Mardin?in Derik ilçesinde şehit düşen Kaymakam Muhammed Fatih Safitürk ruhuna Seydişehir Kaymakamlığı tarafından merkez cami Seyit Harun Veli ve diğer tüm mahalle camilerinde Mevlit okunarak dualar edildi.

İkindi namazına müteakip Seyit Harun Veli camiinde okunan Mevlit’e Kaymakam Regaip Ahmet Özyiğit, belediye başkan yardımcısı Bilal Mernekli, Kurum amirleri ve personeli ve vatandaşlar katıldı.

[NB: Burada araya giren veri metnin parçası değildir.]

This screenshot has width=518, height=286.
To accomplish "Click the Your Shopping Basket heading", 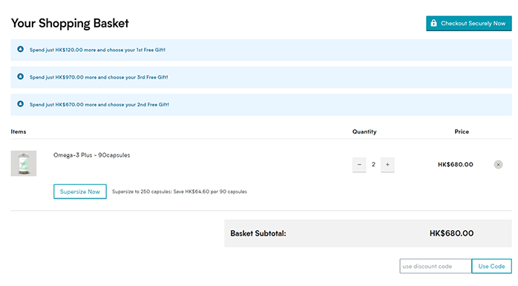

Şehit Kaymakam Muhammed Fatih Safitürk’ün  kayınpederi Muammer Es'in yıllarca Seydişehir’de yaşamış ve Etibank Alüminyum fabrikasından emekli olduktan sonra ilçemizden ayrılmıştı.

Yeni cami mahallesinde yaşayan Etibank’tan Emekli Muammer Es'in kızı , şehit Kaymakam Muhammed Fatih Safitürk’ün eşi Ayşegül Safitürk’ün, Seydişehir İmam Hatip Ortaokulunda okuduktan sonra İmam Hatip Lisesinden başarılı bir şekilde mezun olduğu öğrenildi.

Kaymakam Muhammed Fatih Safitürk’ün ruhuna okunan mevlitte cami imamı Süleyman Koyuncu’nun, “Ey şehîd oğlu şehîd, isteme benden makber, Sana âgûşunu açmış duruyor Peygamber” ilahisini okurken cemaatin duygulandığı görüldü.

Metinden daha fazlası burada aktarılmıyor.